▸ **Your objective**: What is needed here is every line of the records that includes "Sort".
┄┄┄┄┄┄┄┄┄┄┄┄┄┄┄┄┄┄┄┄
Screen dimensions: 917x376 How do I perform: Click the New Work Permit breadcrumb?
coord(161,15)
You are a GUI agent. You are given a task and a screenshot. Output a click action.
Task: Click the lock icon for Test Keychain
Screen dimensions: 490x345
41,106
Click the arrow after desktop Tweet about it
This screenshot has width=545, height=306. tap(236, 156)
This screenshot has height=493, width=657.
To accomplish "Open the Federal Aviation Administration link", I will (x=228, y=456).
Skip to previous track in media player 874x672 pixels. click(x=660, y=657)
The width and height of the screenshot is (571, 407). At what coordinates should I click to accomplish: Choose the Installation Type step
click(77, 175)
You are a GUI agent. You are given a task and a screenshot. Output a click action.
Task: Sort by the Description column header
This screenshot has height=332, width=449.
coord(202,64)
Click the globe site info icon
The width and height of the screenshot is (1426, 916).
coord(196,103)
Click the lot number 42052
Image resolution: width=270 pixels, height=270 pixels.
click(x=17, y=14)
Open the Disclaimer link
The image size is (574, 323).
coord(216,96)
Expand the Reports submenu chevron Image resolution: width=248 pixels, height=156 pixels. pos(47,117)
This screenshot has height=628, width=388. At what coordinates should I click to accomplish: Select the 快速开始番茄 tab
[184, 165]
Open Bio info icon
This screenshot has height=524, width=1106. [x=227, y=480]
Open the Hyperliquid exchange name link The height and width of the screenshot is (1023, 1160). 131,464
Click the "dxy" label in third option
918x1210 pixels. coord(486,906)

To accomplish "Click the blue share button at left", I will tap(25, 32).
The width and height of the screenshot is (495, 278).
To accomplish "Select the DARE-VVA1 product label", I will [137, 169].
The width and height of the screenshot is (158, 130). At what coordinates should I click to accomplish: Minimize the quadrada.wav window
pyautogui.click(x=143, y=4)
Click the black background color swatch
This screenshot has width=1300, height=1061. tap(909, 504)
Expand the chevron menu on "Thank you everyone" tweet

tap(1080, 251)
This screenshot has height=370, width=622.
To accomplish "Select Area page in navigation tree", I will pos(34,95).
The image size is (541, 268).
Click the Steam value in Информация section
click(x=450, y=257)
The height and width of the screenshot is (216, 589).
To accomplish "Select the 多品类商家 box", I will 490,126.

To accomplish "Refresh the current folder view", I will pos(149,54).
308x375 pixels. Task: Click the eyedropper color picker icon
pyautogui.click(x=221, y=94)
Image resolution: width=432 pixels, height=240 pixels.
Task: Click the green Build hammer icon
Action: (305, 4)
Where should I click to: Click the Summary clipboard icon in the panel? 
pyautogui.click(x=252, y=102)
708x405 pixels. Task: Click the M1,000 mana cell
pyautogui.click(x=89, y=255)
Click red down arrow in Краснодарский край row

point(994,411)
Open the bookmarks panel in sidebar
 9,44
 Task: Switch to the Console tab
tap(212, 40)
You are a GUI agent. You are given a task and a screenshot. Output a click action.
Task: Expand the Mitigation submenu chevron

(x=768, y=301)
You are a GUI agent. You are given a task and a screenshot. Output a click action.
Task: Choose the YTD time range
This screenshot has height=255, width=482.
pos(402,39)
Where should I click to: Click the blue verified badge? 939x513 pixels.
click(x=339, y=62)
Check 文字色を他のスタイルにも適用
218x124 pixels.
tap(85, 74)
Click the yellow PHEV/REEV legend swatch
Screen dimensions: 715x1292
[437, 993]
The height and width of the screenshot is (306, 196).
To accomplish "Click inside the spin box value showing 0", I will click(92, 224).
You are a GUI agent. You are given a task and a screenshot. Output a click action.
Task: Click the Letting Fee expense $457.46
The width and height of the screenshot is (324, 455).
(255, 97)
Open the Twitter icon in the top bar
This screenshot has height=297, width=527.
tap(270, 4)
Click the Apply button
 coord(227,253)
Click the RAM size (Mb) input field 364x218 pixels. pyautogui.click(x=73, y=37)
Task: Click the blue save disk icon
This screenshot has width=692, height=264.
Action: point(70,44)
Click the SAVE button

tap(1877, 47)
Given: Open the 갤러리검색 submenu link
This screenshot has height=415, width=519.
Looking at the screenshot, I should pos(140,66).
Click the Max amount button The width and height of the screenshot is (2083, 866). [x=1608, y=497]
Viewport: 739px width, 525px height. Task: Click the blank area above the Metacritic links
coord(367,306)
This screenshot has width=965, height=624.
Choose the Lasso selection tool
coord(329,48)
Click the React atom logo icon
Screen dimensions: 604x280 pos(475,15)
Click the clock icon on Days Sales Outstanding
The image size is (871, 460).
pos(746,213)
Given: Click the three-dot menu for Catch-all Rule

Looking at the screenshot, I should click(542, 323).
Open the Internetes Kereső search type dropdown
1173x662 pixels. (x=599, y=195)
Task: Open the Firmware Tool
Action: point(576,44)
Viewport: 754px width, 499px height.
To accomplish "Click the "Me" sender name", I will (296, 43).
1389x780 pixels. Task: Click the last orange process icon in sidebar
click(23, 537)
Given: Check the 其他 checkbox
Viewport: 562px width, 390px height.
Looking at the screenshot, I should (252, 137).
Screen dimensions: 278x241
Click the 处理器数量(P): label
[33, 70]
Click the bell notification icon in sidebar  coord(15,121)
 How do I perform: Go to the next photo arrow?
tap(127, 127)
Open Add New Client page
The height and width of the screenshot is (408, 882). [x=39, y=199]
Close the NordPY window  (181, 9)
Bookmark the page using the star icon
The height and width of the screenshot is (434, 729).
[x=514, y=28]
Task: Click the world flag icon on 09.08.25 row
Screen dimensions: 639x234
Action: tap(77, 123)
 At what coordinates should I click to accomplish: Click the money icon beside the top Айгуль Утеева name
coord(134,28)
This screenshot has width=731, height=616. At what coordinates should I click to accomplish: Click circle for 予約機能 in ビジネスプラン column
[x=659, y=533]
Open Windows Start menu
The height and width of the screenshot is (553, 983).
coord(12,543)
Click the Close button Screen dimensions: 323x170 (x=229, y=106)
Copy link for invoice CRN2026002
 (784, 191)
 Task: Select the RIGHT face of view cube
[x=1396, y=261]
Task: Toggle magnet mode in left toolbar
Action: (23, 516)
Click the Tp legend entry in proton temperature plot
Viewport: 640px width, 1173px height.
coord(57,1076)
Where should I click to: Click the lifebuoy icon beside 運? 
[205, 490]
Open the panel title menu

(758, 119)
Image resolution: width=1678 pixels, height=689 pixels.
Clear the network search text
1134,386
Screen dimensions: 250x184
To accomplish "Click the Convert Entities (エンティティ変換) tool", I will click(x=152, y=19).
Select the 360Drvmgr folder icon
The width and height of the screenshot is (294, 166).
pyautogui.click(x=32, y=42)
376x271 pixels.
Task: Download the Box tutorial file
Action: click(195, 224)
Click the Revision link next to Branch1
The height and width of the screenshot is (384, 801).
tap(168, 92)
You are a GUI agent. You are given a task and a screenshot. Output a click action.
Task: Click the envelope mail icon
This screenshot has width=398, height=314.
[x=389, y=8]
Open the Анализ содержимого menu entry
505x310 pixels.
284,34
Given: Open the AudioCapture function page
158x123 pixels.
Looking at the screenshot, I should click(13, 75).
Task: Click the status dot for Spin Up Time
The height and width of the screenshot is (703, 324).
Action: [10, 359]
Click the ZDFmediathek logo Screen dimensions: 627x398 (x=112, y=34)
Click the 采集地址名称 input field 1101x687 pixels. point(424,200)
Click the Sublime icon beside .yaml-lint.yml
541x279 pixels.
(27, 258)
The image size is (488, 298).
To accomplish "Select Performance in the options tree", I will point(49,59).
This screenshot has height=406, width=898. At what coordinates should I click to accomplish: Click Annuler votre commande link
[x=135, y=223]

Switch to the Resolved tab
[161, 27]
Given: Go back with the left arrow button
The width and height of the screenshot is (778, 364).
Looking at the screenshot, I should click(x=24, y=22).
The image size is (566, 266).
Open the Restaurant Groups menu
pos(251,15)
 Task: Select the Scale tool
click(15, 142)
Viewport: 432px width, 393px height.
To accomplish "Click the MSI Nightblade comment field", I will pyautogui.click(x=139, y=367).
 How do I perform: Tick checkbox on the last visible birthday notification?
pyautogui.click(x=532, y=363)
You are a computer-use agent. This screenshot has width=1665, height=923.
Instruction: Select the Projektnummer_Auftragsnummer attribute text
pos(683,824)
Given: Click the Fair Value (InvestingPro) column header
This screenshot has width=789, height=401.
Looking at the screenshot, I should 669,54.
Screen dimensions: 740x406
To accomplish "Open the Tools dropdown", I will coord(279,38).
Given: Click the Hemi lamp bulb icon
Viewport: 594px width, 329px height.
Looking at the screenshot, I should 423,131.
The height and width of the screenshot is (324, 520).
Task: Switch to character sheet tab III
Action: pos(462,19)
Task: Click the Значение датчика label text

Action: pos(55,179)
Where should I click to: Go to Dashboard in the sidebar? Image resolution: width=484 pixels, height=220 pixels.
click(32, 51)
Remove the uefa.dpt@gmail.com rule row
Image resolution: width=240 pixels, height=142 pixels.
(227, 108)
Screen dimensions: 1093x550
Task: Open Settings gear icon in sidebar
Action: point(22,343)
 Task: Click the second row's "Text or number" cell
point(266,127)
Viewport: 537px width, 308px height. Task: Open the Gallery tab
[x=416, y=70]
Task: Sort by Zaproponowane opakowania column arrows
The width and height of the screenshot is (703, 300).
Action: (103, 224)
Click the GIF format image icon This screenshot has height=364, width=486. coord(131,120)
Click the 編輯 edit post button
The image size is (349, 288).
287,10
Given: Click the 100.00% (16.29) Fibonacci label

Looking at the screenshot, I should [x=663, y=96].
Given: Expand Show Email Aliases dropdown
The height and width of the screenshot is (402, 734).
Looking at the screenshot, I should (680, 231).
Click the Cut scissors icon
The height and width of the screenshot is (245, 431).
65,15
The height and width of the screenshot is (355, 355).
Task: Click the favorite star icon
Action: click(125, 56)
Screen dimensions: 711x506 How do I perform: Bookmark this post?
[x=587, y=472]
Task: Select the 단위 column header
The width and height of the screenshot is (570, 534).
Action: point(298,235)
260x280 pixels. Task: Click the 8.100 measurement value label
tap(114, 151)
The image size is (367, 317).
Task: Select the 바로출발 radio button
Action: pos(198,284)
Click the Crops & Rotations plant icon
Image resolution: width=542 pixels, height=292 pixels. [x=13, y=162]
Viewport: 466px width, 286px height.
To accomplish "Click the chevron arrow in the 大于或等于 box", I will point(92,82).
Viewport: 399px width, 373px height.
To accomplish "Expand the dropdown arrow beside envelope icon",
┄┄┄┄┄┄┄┄┄┄┄┄┄┄┄┄┄┄┄┄
▸ **Task result**:
Task: Sort by the Description column header
Task: Sort by Zaproponowane opakowania column arrows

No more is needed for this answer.